Set task A — In the text on the dataset class, which part of the data is used as the test set?
Set task B — Condense the paragraph of the dataset class text that begins "The dataset class allows training with" into a short bulleted list that keeps its main facts.
Set task C — Write the continuation of the dataset class text, starting after its final line.

Supplied text —
The dataset class allows training with **multiple tickers**. Internally, it loads into a pandas dataframe the file of each ticker
(in the specified :code:`JSON` format) and manages training with data from each one altogether. This has been added because training
with only one ticker resulted in too few data (you will see on :ref:`results` section), and because the more variability and patterns the agent sees, the better
generalization it will have, regardless of the ticker.

For better understanding of generalization capabilities, the test set is taken from the last dataset components; simulating real-world prediction.
When training with multiple tickers, the test set is taken from the last dataset components of the **selected tickers**. I mean,
we can test the model's performance on each ticker separately, which is very valuable (e.g. we can train on every ticker, and just compare if it is better for
:code:`'btc_usd'` prediction than only to train with :code:`'btc_usd'` data). Test set is obtained with the following method:

.. code-block:: python

    def get_train_test_split(self, test_size: float = 0.1,
                             test_tickers: Optional[List[str]] = None) -> Tuple[torch.utils.data.Dataset, torch.utils.data.Dataset]:
        """ Returns a train and test set from the dataset

        :param test_size: test size
        :type test_size: float

        :param test_tickers: tickers to include in the test set. If None, all tickers are included
        :type test_tickers: Optional[List[str]]

        :return: train and test dataset
        :rtype: Tuple[torch.utils.data.Dataset, torch.utils.data.Dataset]
        """

Extracted information —
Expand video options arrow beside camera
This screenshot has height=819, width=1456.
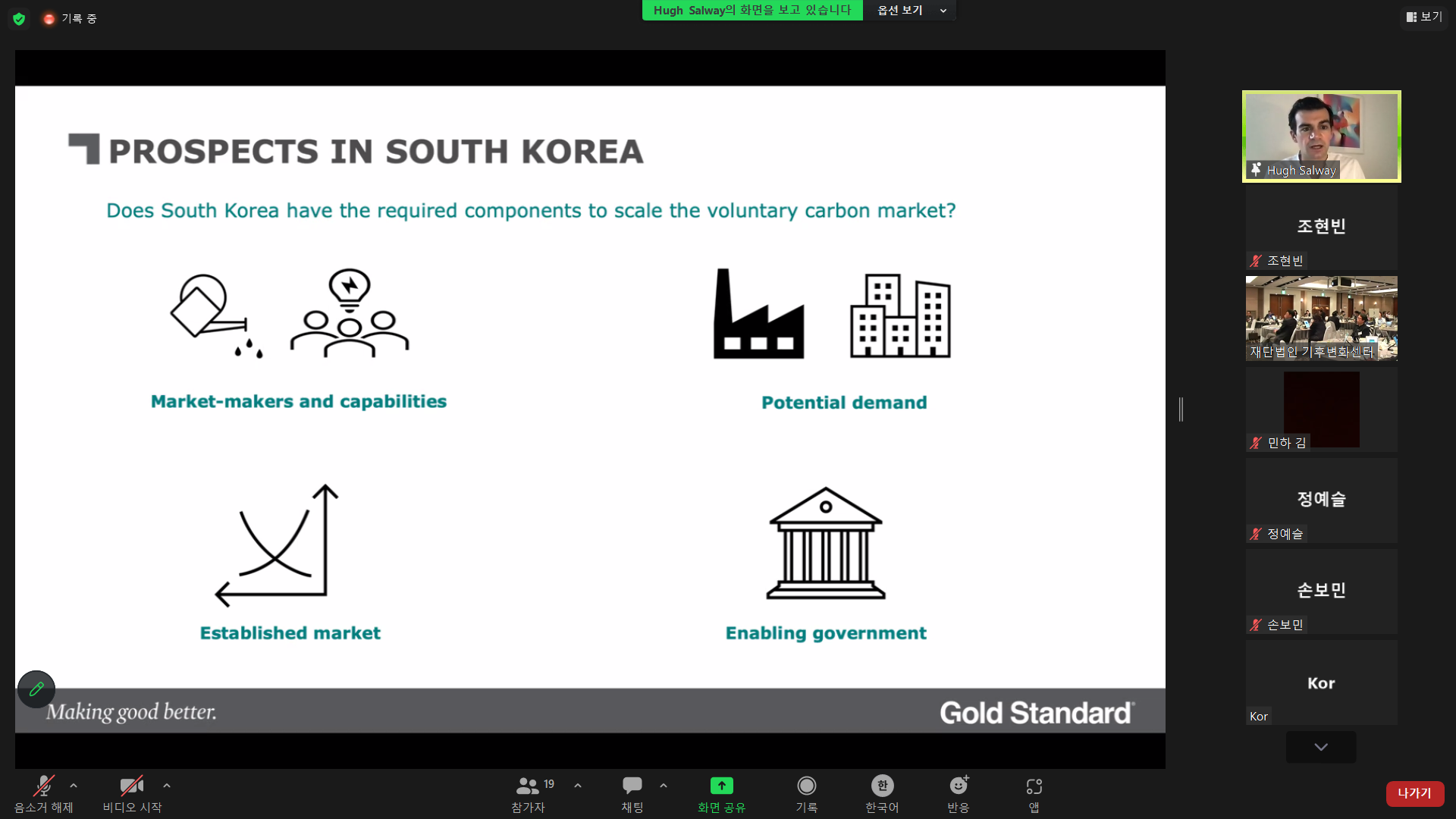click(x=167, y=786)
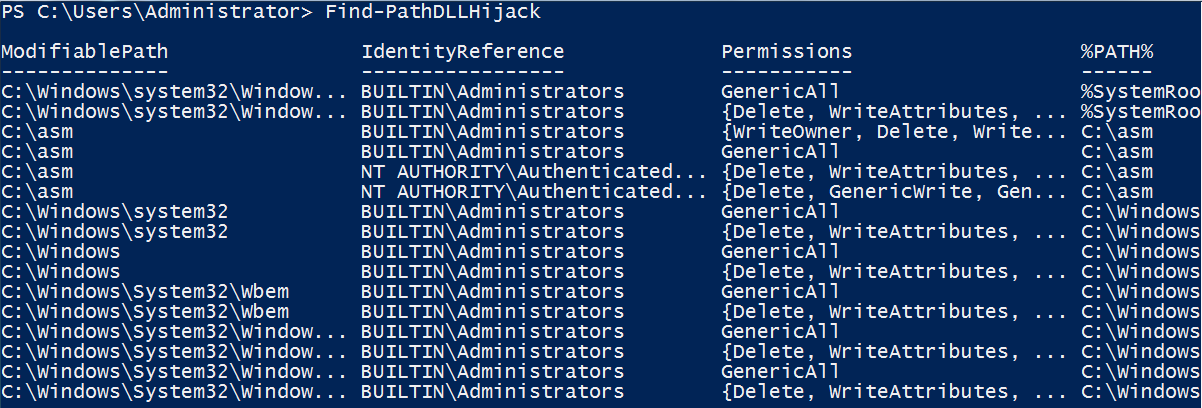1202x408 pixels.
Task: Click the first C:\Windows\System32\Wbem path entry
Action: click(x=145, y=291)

Exercise result A — The test set is taken from the last dataset components, which simulates real-world prediction.

Exercise result B —
- The dataset class supports training with multiple tickers.
- It loads each ticker's file, in the specified JSON format, into a pandas dataframe and trains on all of them together.
- This was added because training on a single ticker gave too little data.
- Seeing more variability and patterns helps the agent generalize better, regardless of the ticker.

Exercise result C —
        # Split the dataset ranges with itertools.chain
        train_ranges = []
        test_ranges = []
        for ticker in range(len(self._data_len)):
            test_samples = int(self._data_len[ticker] * test_size)
            train_samples = self._data_len[ticker] - test_samples

            if ticker == 0:
                train_ranges.append(range(0, train_samples))

                if test_tickers is not None and self._tickers[ticker] not in test_tickers:
                    continue

                test_ranges.append(range(train_samples, self._data_len[ticker]))
            else:
                train_ranges.append(
                    range(self._unrolled_len[ticker - 1], self._unrolled_len[ticker - 1] + train_samples))

                if test_tickers is not None and self._tickers[ticker] not in test_tickers:
                    continue

                test_ranges.append(range(self._unrolled_len[ticker - 1] + train_samples,
                                         self._unrolled_len[ticker - 1] + self._data_len[ticker]))

        train_ranges = itertools.chain(*train_ranges)
        test_ranges = itertools.chain(*test_ranges)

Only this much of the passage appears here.